26 Ala. 498 | Ala. | 1855

CHILTON, C. J.

—There is some difficulty in the main point involved in this case, namely, whether a public municipal corporation can bo garnisheed for a debt due, or to fall due, to one of its police officers as his salary. This question is for the first time presented to this court. True, the point was alluded to, in respect of corporations aggregate, in The Bank v. Poe. 1 Ala. 396, and The Bank v. Leavens, 4 ib. 753; but in neither case was it decided. In the first, however, it was determined, that the answer of the cashier of the Bank to a summons of garnishment, was not sufficient to authorize a judgment against the corporation — that such an answer must be made under the common seal of the Bank, by the express authority of either the directors or the president, who thus far is the executive officer of the board of directors.

We have examined our own statutes upon the subject, as well as the authorities generally, and Ave have become satisfied that no garnishment will run in the case before us.

The statute, it is true, authorizes any person to be summoned as a garnishee, (Code, § 2516,) and section 1 of the Code declares, that the word “person”, when used in it, includes a corporation as well as a natural person; but this-must be understood only of such provisions as will allow this signification to be given without violating their evident sense and meaning. When by the context it is clear no such meaning was intended, and when by thus construing-the word person it would render the Code, which must be taken as a whole, incongruous, we must depart from the letter, to give effect to the spirit and manifest meaning and intent of the Legislature.

The garnishee must be summoned to appear and answer on oath. — Code, § 2517. He must file his answer, on oath, within the three first days of the term to which the summons is made returnable.—§ 2540. He may be orally examined in the presence of the court.—Ib. So, if the garnishee fail to appear as provided and answer, judgment may be rendered against him, &c.—§ 2545. Those, and similar provisions which might be mentioned, clearly show that the statutes of garnishment cannot be applied to corporations, which, from their impersonal, artificial character, cannot be sworn; and cannot, in the nature of things, personally appear in court.

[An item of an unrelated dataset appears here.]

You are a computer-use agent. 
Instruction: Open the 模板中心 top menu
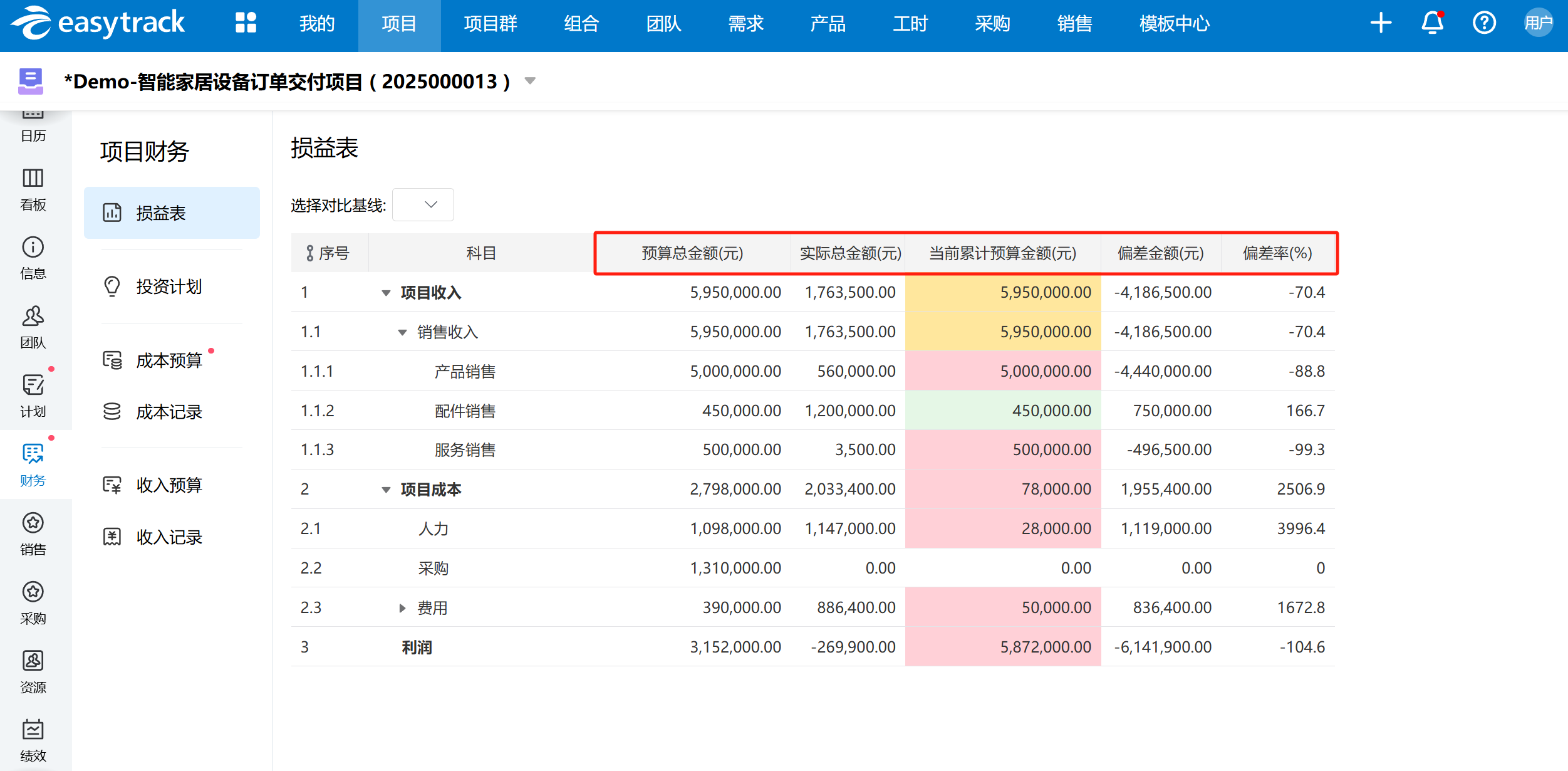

But there is another ground upon which we may rest our *504opinion. , This is a public municipal corporation : its officers are public servants, and the public is entitled to their service in the discharge of their duties. If they are to be made parties to controversies between debtor and creditor, — if these officers may be summoned to attend any and all of the courts having cognizance of garnishments throughout the State, and are to appear in person at the bar, awaiting such trials, on pain of having judgment by default go against the corporation, the public interest must necessarily suffer. Aside from this, the city corporation, which is a government for the. city, invested with certain attributes of sovereignty delegated to it by its charter, is entitled to fill its offices by a selection of suitable persons from among the whole community. This privilege would exist but in name, if those who depend upon their salaries for a livelihood could be deprived of such salaries by garnishment, and thus cut off from the means of subsistence. The result would be, that only those who were free from debt, or who could subsist without their salaries, could fill such offices, and the public service might suffer for want of persons to accept or hold them.

The principle is the same which obtains in regard to the salaries of the officers of the State, and there are decisions which hold that the salaries of officers of municipal corporations are not within the statutes of garnishment, where those statutes are similar to our own.—Hawthorn v. City of St. Louis, 11 Missouri R. 59; 2 Mass. 37; see, also, Wicks v. Br. Bank of Mobile, 12 Ala. 594-97.

Let the judgment be reversed, and the cause remanded.